AN and warnings: Novocaine is a series of loosely linked short stories. It's not necessary to read them in order, or read one to understand the others. As for the warnings, they deal with a disturbing subject matter and are not for the faint of heart. There is sex, though it is not particularly graphic, and mention of violence and abuse. Canonically, they make mention of Uncanny X-Men #423 and Operation: Zero Tolerance. They're also Wolverine/Jubilee. If that makes you feel dirty, you'll want to skip them.
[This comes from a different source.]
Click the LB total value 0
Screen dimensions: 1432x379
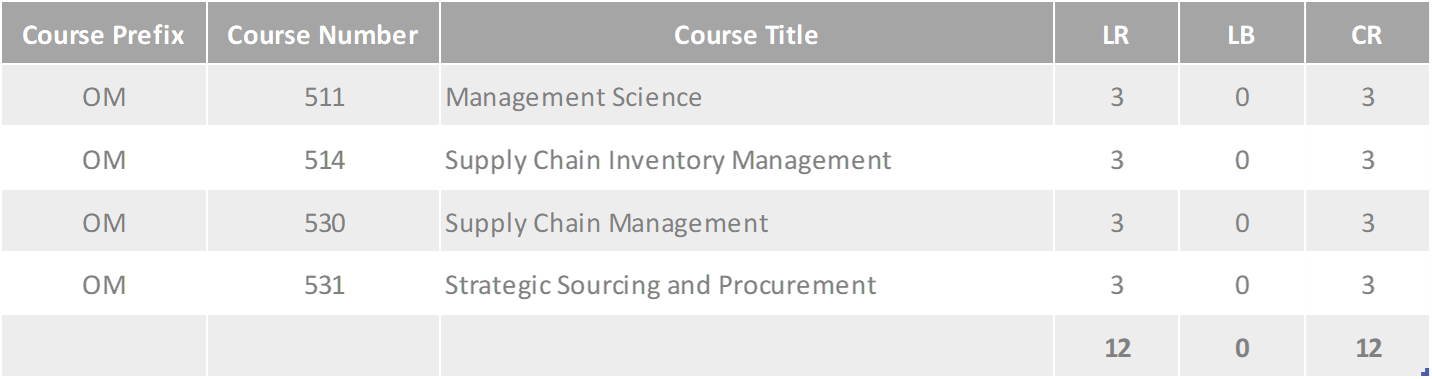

When one has had a particularly nasty series of misfortunes, one tends to receive a lot of well-intentioned advice. Once, while shoving her into a new foster placement, a social worker had told Jubilee that home was where her heart was. She had thought the pronouncement to be particularly cruel. Most of the time, she had felt as though her heart had been ripped from her chest and burned to greasy char with her parents in the wreckage of their car off of Mulholland Drive. She still thought about that woman. How her shitty, little car had reeked of stale cigarettes and old fast food. How she had patted Jubilee on the head and said it was too bad that they couldn't find her a Japanese family. She hadn't bothered correcting the woman. It was then that she had decided that, in the whole world, there wasn't a place that could feel like home or a person who could understand her.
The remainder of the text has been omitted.